**Required task**.
Turn everything in the listing below, from the line containing "You are a computer-use agent. Screen" down through the end, into a Markdown table with the columns Row and Line. Number each row and skip blank lines.

___ Data lines ___

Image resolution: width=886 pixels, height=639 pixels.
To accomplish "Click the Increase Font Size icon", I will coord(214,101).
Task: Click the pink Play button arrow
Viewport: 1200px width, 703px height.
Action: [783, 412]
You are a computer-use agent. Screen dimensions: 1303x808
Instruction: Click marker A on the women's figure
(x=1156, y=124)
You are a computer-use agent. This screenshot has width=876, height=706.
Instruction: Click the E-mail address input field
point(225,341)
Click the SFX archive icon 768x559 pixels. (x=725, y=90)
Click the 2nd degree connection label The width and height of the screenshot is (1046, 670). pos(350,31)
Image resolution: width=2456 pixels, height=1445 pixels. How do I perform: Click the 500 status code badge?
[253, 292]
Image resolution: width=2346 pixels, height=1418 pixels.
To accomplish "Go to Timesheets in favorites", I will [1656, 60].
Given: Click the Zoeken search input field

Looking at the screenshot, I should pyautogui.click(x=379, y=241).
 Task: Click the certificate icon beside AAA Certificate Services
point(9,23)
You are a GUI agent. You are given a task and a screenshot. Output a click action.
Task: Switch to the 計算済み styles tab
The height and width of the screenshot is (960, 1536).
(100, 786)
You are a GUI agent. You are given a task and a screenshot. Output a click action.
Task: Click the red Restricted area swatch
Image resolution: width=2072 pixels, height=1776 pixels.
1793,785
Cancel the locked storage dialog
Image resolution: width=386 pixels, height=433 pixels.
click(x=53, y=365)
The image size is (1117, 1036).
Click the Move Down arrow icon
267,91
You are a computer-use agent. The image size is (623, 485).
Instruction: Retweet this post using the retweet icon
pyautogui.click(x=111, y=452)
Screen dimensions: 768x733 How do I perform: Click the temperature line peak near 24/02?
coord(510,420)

___

**Output of the task**.
| Row | Line |
|---|---|
| 1 | You are a computer-use agent. Screen dimensions: 1303x808 |
| 2 | Instruction: Click marker A on the women's figure |
| 3 | (x=1156, y=124) |
| 4 | You are a computer-use agent. This screenshot has width=876, height=706. |
| 5 | Instruction: Click the E-mail address input field |
| 6 | point(225,341) |
| 7 | Click the SFX archive icon 768x559 pixels. (x=725, y=90) |
| 8 | Click the 2nd degree connection label The width and height of the screenshot is (1046, 670). pos(350,31) |
| 9 | Image resolution: width=2456 pixels, height=1445 pixels. How do I perform: Click the 500 status code badge? |
| 10 | [253, 292] |
| 11 | Image resolution: width=2346 pixels, height=1418 pixels. |
| 12 | To accomplish "Go to Timesheets in favorites", I will [1656, 60]. |
| 13 | Given: Click the Zoeken search input field |
| 14 | Looking at the screenshot, I should pyautogui.click(x=379, y=241). |
| 15 |  Task: Click the certificate icon beside AAA Certificate Services |
| 16 | point(9,23) |
| 17 | You are a GUI agent. You are given a task and a screenshot. Output a click action. |
| 18 | Task: Switch to the 計算済み styles tab |
| 19 | The height and width of the screenshot is (960, 1536). |
| 20 | (100, 786) |
| 21 | You are a GUI agent. You are given a task and a screenshot. Output a click action. |
| 22 | Task: Click the red Restricted area swatch |
| 23 | Image resolution: width=2072 pixels, height=1776 pixels. |
| 24 | 1793,785 |
| 25 | Cancel the locked storage dialog |
| 26 | Image resolution: width=386 pixels, height=433 pixels. |
| 27 | click(x=53, y=365) |
| 28 | The image size is (1117, 1036). |
| 29 | Click the Move Down arrow icon |
| 30 | 267,91 |
| 31 | You are a computer-use agent. The image size is (623, 485). |
| 32 | Instruction: Retweet this post using the retweet icon |
| 33 | pyautogui.click(x=111, y=452) |
| 34 | Screen dimensions: 768x733 How do I perform: Click the temperature line peak near 24/02? |
| 35 | coord(510,420) |